Passage for review Block Start

An artificial-intelligence method that incorporates gene-expression data could help to speed up drug discovery.Credit: Qilai Shen/Bloomberg/Getty
An artificial intelligence (AI) model trained on complex data from human cells could provide a shortcut in the race to develop new drugs1.
The approach, published on 23 October in Science, builds on a trend that is sweeping the field of drug discovery: the use of AI to speed up the tedious process of trawling through massive collections of chemical compounds in search of those that could become the next big therapy.
“It’s a powerful blueprint for the future,” says Hongkui Deng, a cell biologist at Peking University in Beijing, who was not involved in the work. “It creates a ‘smart’ screening system that learns from its own experiments.”
Tedious method
For decades, researchers have searched for drugs by working their way through large chemical libraries, testing each compound’s effect on cells that are grown in the laboratory. The approach has had success, identifying drugs that kill cancer cells, for example.
Increasingly, researchers are dreaming of more complex screening methods that could harness the past decade’s explosion in genomic data collected from individual cells. Such methods could, in theory, evaluate how compounds perturb entire networks of gene activity — a test that could open new avenues for drug discovery.
But, researchers typically screen tens of thousands of compounds or more for drug discovery, says Alex Shalek, a biomedical engineer at the Massachusetts Institute of Technology in Cambridge. And it would be too expensive and laborious to integrate such large screens with complex assays, he says.

Powerful antibiotics discovered using AI
To find a tractable way of harnessing newly available genomic data, Shalek teamed up with other researchers and Cellarity, a biotechnology company in Somerville, Massachusetts. (Shalek is also a paid consultant for the company.) Together, the team trained a deep-learning model called DrugReflector on publicly available data about how each of nearly 9,600 chemical compounds perturbs gene activity in more than 50 kinds of cells.
They used DrugReflector to find chemicals that can affect the generation of platelets and red blood cells — a characteristic that could be useful in treating some blood conditions. They then tested 107 of these chemicals to determine whether they had the predicted effect.
Overall, the team found that DrugReflector was up to 17 times more effective at finding relevant compounds than standard, brute-force drug screening that depends on randomly selecting compounds from a chemical library. And when the researchers circled back to incorporate the data from their first round of screening into the model, its success rate doubled.

Passage for review Block End
Extracted entries Block Start

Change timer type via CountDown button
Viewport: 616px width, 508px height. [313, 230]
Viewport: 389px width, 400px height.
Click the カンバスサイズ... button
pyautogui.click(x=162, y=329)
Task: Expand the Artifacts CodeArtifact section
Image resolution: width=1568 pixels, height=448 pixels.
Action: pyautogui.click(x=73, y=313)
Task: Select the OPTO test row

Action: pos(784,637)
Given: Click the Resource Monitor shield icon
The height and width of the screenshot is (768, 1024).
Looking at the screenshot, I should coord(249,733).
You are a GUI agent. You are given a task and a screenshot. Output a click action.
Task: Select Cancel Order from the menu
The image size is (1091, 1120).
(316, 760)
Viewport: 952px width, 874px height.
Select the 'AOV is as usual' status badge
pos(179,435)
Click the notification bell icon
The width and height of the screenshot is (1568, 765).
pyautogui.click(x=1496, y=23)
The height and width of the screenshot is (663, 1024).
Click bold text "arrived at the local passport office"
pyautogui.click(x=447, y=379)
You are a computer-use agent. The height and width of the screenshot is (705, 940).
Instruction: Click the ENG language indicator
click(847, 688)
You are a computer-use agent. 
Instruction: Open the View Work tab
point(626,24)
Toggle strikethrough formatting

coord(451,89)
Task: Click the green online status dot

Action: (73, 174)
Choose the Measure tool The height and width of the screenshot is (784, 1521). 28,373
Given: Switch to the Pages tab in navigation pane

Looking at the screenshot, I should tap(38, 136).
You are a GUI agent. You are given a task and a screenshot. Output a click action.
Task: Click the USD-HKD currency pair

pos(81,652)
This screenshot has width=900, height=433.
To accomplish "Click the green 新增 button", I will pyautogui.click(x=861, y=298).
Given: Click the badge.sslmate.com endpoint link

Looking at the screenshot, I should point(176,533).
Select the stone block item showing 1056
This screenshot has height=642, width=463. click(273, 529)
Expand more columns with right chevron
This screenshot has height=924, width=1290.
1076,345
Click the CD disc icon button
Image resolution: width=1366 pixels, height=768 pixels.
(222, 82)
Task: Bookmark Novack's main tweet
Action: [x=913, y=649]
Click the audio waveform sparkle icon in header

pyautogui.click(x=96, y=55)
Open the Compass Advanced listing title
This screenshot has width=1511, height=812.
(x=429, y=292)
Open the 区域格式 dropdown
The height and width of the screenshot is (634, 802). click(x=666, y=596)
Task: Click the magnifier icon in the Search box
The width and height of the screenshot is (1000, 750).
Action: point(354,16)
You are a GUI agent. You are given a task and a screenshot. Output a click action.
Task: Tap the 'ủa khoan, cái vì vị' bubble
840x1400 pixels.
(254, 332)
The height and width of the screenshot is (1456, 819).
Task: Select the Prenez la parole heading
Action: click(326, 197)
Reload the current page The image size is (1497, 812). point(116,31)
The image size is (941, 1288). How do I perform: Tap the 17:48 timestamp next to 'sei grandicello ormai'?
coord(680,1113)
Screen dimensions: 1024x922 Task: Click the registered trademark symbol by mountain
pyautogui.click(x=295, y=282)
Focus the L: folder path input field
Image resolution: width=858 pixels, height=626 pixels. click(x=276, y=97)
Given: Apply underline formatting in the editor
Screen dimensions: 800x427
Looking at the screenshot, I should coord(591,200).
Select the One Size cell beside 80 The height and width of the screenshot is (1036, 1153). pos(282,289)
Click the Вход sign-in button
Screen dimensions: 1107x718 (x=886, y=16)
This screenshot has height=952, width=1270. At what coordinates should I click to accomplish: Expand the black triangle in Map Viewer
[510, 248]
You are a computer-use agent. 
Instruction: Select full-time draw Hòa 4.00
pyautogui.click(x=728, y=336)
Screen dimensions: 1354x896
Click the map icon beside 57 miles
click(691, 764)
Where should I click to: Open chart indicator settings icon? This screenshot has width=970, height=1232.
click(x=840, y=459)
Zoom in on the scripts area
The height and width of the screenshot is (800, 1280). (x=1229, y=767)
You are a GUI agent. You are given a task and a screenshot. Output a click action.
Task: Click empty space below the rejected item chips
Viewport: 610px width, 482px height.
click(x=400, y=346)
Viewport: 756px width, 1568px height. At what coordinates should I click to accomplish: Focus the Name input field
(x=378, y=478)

Extracted entries Block End

#### Directions
Reproduce the drug-discovery article word for word, everything from "Powerful antibiotics discovered" down to "the predicted effect.".

#### Completed task
Powerful antibiotics discovered using AI
To find a tractable way of harnessing newly available genomic data, Shalek teamed up with other researchers and Cellarity, a biotechnology company in Somerville, Massachusetts. (Shalek is also a paid consultant for the company.) Together, the team trained a deep-learning model called DrugReflector on publicly available data about how each of nearly 9,600 chemical compounds perturbs gene activity in more than 50 kinds of cells.
They used DrugReflector to find chemicals that can affect the generation of platelets and red blood cells — a characteristic that could be useful in treating some blood conditions. They then tested 107 of these chemicals to determine whether they had the predicted effect.